> _Problem description_:
Retype the lines of the records from the line with "Where should I click to: Check" up to and including the line with "pyautogui.click(x=180, y=548)", keeping every character the same.

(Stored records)
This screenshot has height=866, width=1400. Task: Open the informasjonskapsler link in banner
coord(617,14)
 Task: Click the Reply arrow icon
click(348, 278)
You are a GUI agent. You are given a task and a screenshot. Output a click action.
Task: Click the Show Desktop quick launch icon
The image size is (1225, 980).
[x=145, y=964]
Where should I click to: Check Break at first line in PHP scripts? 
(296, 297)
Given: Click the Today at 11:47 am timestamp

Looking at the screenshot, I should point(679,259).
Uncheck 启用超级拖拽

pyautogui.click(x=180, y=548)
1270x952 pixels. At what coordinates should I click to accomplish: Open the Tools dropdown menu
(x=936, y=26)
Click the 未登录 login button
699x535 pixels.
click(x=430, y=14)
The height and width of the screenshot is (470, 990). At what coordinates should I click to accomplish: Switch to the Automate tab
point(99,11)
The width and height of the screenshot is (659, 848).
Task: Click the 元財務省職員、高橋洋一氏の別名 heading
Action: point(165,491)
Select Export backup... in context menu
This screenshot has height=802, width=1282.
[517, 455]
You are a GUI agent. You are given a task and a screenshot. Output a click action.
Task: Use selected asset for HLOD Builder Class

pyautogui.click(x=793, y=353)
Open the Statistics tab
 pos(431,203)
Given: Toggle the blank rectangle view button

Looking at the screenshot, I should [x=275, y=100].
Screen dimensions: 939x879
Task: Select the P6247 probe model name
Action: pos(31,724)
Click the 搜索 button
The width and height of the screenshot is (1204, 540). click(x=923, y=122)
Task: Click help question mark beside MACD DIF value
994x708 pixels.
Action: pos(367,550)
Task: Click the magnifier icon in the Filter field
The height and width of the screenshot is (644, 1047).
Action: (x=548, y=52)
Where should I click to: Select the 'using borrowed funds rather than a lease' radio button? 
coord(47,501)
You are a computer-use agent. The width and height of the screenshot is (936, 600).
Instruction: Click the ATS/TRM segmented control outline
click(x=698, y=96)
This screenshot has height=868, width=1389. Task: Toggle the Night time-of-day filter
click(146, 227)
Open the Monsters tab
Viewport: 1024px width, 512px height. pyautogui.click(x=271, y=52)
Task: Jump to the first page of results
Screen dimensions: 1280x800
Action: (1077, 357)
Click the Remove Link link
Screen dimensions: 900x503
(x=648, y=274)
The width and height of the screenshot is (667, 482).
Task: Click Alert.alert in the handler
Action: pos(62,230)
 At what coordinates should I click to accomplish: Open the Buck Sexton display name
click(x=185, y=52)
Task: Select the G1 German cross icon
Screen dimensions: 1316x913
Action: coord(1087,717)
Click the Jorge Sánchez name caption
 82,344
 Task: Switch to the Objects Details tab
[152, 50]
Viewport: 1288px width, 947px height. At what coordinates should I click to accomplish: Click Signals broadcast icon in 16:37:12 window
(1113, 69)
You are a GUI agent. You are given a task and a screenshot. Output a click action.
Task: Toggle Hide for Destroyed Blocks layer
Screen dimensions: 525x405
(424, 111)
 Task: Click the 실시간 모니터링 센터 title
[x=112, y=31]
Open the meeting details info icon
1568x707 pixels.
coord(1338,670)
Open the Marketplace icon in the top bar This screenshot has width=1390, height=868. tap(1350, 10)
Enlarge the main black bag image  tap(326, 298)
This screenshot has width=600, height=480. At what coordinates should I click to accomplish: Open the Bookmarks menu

> _Right answer_:
Where should I click to: Check Break at first line in PHP scripts? 
(296, 297)
Given: Click the Today at 11:47 am timestamp

Looking at the screenshot, I should point(679,259).
Uncheck 启用超级拖拽

pyautogui.click(x=180, y=548)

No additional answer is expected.